| EXERCISE |
Format the lines below as a JSON list of strings, one string per line, from the line with "You are a GUI" up to and including the line with "pos(66,206)". Leave out blank lines and the pictures.

| EXERCISE DATA |
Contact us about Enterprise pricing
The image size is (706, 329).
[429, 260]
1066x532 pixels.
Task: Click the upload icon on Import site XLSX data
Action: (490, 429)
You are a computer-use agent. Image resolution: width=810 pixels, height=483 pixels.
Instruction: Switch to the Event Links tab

--

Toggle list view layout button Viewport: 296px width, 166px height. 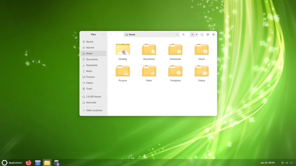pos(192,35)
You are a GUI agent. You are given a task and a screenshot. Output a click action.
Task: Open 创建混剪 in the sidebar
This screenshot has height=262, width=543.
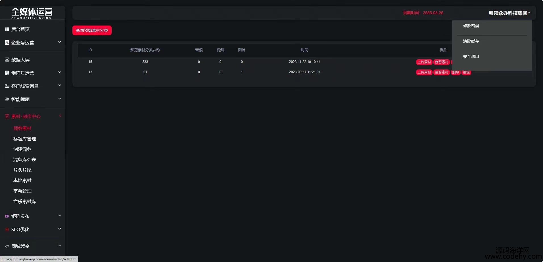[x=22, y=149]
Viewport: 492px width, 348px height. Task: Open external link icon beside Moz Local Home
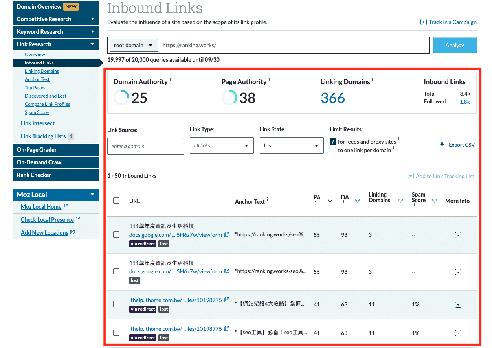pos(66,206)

| ANSWER TO THE EXERCISE |
[
  "You are a GUI agent. You are given a task and a screenshot. Output a click action.",
  "Task: Open 创建混剪 in the sidebar",
  "This screenshot has height=262, width=543.",
  "[x=22, y=149]",
  "Viewport: 492px width, 348px height. Task: Open external link icon beside Moz Local Home",
  "pos(66,206)"
]